- _RECORDS SHOWN_
————————
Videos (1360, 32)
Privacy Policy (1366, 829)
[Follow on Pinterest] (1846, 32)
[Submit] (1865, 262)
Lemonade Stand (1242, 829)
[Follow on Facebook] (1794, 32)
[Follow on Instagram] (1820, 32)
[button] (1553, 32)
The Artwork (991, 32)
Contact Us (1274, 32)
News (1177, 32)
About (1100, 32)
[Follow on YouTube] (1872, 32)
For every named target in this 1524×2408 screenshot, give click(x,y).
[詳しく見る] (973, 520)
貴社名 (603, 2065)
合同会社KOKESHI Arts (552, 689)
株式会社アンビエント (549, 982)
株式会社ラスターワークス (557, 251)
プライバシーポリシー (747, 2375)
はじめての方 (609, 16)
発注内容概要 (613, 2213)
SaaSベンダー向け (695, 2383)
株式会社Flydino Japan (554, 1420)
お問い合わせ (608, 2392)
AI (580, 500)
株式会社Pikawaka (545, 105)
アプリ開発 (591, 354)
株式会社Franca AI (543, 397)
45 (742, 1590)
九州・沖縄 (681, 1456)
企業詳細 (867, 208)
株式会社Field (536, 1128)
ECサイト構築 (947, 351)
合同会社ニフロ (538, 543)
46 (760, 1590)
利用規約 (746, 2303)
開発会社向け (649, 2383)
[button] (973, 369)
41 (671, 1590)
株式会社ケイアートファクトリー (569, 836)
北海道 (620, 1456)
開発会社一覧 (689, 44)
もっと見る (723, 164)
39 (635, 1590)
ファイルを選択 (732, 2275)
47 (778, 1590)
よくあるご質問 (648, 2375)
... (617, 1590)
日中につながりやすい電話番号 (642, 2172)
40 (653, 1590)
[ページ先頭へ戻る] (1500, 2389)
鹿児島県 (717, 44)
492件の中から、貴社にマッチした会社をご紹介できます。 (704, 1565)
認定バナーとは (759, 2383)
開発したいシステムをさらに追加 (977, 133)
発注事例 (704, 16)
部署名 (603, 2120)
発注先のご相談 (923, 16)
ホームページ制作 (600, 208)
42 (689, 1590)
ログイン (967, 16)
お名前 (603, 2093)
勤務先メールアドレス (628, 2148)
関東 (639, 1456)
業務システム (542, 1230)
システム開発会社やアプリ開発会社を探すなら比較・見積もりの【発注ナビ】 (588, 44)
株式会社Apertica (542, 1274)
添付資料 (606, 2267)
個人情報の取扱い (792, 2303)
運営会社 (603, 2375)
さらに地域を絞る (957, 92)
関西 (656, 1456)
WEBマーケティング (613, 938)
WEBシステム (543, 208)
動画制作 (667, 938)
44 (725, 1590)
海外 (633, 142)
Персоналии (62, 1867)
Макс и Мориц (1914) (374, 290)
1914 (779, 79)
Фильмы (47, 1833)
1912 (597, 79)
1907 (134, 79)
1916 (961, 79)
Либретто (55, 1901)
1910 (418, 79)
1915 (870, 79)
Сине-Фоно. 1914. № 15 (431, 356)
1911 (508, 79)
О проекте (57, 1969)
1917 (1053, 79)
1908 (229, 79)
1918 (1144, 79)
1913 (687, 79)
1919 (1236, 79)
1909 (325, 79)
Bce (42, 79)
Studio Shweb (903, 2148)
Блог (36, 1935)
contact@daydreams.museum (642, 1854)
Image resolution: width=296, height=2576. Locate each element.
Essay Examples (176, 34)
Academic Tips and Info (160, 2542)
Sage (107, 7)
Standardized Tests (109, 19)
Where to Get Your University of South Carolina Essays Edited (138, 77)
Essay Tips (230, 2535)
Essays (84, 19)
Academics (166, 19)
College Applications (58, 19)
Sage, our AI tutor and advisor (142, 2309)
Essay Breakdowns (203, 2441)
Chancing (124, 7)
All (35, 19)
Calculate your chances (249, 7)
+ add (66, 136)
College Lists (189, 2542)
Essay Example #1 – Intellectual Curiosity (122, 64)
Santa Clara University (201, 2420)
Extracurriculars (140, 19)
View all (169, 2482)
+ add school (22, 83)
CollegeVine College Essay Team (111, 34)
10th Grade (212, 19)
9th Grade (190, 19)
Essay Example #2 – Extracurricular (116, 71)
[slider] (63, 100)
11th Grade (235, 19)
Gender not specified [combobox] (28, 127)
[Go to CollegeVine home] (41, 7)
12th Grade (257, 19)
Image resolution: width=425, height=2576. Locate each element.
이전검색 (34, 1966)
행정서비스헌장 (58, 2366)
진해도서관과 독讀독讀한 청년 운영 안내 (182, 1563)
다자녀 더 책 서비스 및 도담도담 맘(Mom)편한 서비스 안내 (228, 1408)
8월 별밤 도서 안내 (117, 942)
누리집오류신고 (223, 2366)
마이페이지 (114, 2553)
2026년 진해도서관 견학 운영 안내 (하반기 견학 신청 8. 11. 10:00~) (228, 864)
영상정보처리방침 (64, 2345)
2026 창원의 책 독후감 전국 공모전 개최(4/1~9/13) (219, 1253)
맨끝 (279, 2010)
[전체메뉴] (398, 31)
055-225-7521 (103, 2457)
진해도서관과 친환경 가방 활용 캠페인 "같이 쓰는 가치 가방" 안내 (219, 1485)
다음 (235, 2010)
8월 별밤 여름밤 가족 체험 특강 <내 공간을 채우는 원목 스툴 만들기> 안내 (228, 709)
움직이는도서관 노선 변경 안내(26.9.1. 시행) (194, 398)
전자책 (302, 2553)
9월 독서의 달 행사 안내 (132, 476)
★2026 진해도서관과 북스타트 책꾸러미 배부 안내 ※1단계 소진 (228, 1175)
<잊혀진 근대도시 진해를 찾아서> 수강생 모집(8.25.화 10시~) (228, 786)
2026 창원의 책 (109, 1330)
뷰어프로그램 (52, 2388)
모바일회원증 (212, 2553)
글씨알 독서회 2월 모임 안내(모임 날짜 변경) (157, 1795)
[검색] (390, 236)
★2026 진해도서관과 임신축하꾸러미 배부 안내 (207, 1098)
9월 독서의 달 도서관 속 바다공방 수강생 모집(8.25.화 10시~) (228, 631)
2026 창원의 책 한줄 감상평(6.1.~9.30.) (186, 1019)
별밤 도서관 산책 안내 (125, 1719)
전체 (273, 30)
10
————————
- _YOUR GOAL_
Reproduce each entry precisely, so that nothing differs from the original.

- _RESULT OF THE EXERCISE_
Videos (1360, 32)
Privacy Policy (1366, 829)
[Follow on Pinterest] (1846, 32)
[Submit] (1865, 262)
Lemonade Stand (1242, 829)
[Follow on Facebook] (1794, 32)
[Follow on Instagram] (1820, 32)
[button] (1553, 32)
The Artwork (991, 32)
Contact Us (1274, 32)
News (1177, 32)
About (1100, 32)
[Follow on YouTube] (1872, 32)
For every named target in this 1524×2408 screenshot, give click(x,y).
[詳しく見る] (973, 520)
貴社名 (603, 2065)
合同会社KOKESHI Arts (552, 689)
株式会社アンビエント (549, 982)
株式会社ラスターワークス (557, 251)
プライバシーポリシー (747, 2375)
はじめての方 (609, 16)
発注内容概要 (613, 2213)
SaaSベンダー向け (695, 2383)
株式会社Flydino Japan (554, 1420)
お問い合わせ (608, 2392)
AI (580, 500)
株式会社Pikawaka (545, 105)
アプリ開発 (591, 354)
株式会社Franca AI (543, 397)
45 (742, 1590)
九州・沖縄 (681, 1456)
企業詳細 (867, 208)
株式会社Field (536, 1128)
ECサイト構築 (947, 351)
合同会社ニフロ (538, 543)
46 (760, 1590)
利用規約 (746, 2303)
開発会社向け (649, 2383)
[button] (973, 369)
41 (671, 1590)
株式会社ケイアートファクトリー (569, 836)
北海道 (620, 1456)
開発会社一覧 (689, 44)
もっと見る (723, 164)
39 (635, 1590)
ファイルを選択 (732, 2275)
47 (778, 1590)
よくあるご質問 (648, 2375)
... (617, 1590)
日中につながりやすい電話番号 (642, 2172)
40 (653, 1590)
[ページ先頭へ戻る] (1500, 2389)
鹿児島県 (717, 44)
492件の中から、貴社にマッチした会社をご紹介できます。 (704, 1565)
認定バナーとは (759, 2383)
開発したいシステムをさらに追加 (977, 133)
発注事例 (704, 16)
部署名 (603, 2120)
発注先のご相談 (923, 16)
ホームページ制作 (600, 208)
42 (689, 1590)
ログイン (967, 16)
お名前 (603, 2093)
勤務先メールアドレス (628, 2148)
関東 (639, 1456)
業務システム (542, 1230)
システム開発会社やアプリ開発会社を探すなら比較・見積もりの【発注ナビ】 (588, 44)
株式会社Apertica (542, 1274)
添付資料 (606, 2267)
個人情報の取扱い (792, 2303)
運営会社 (603, 2375)
さらに地域を絞る (957, 92)
関西 (656, 1456)
WEBマーケティング (613, 938)
WEBシステム (543, 208)
動画制作 (667, 938)
44 (725, 1590)
海外 (633, 142)
Персоналии (62, 1867)
Макс и Мориц (1914) (374, 290)
1914 (779, 79)
Фильмы (47, 1833)
1912 (597, 79)
1907 (134, 79)
1916 (961, 79)
Либретто (55, 1901)
1910 (418, 79)
1915 (870, 79)
Сине-Фоно. 1914. № 15 (431, 356)
1911 (508, 79)
О проекте (57, 1969)
1917 (1053, 79)
1908 (229, 79)
1918 (1144, 79)
1913 (687, 79)
1919 (1236, 79)
1909 (325, 79)
Bce (42, 79)
Studio Shweb (903, 2148)
Блог (36, 1935)
contact@daydreams.museum (642, 1854)
Image resolution: width=296, height=2576. Locate each element.
Essay Examples (176, 34)
Academic Tips and Info (160, 2542)
Sage (107, 7)
Standardized Tests (109, 19)
Where to Get Your University of South Carolina Essays Edited (138, 77)
Essay Tips (230, 2535)
Essays (84, 19)
Academics (166, 19)
College Applications (58, 19)
Sage, our AI tutor and advisor (142, 2309)
Essay Breakdowns (203, 2441)
Chancing (124, 7)
All (35, 19)
Calculate your chances (249, 7)
+ add (66, 136)
College Lists (189, 2542)
Essay Example #1 – Intellectual Curiosity (122, 64)
Santa Clara University (201, 2420)
Extracurriculars (140, 19)
View all (169, 2482)
+ add school (22, 83)
CollegeVine College Essay Team (111, 34)
10th Grade (212, 19)
9th Grade (190, 19)
Essay Example #2 – Extracurricular (116, 71)
[slider] (63, 100)
11th Grade (235, 19)
Gender not specified [combobox] (28, 127)
[Go to CollegeVine home] (41, 7)
12th Grade (257, 19)
Image resolution: width=425, height=2576. Locate each element.
이전검색 (34, 1966)
행정서비스헌장 (58, 2366)
진해도서관과 독讀독讀한 청년 운영 안내 (182, 1563)
다자녀 더 책 서비스 및 도담도담 맘(Mom)편한 서비스 안내 (228, 1408)
8월 별밤 도서 안내 (117, 942)
누리집오류신고 (223, 2366)
마이페이지 (114, 2553)
2026년 진해도서관 견학 운영 안내 (하반기 견학 신청 8. 11. 10:00~) (228, 864)
영상정보처리방침 (64, 2345)
2026 창원의 책 독후감 전국 공모전 개최(4/1~9/13) (219, 1253)
맨끝 (279, 2010)
[전체메뉴] (398, 31)
055-225-7521 (103, 2457)
진해도서관과 친환경 가방 활용 캠페인 "같이 쓰는 가치 가방" 안내 (219, 1485)
다음 (235, 2010)
8월 별밤 여름밤 가족 체험 특강 <내 공간을 채우는 원목 스툴 만들기> 안내 (228, 709)
움직이는도서관 노선 변경 안내(26.9.1. 시행) (194, 398)
전자책 (302, 2553)
9월 독서의 달 행사 안내 (132, 476)
★2026 진해도서관과 북스타트 책꾸러미 배부 안내 ※1단계 소진 (228, 1175)
<잊혀진 근대도시 진해를 찾아서> 수강생 모집(8.25.화 10시~) (228, 786)
2026 창원의 책 (109, 1330)
뷰어프로그램 (52, 2388)
모바일회원증 (212, 2553)
글씨알 독서회 2월 모임 안내(모임 날짜 변경) (157, 1795)
[검색] (390, 236)
★2026 진해도서관과 임신축하꾸러미 배부 안내 (207, 1098)
9월 독서의 달 도서관 속 바다공방 수강생 모집(8.25.화 10시~) (228, 631)
2026 창원의 책 한줄 감상평(6.1.~9.30.) (186, 1019)
별밤 도서관 산책 안내 (125, 1719)
전체 (273, 30)
10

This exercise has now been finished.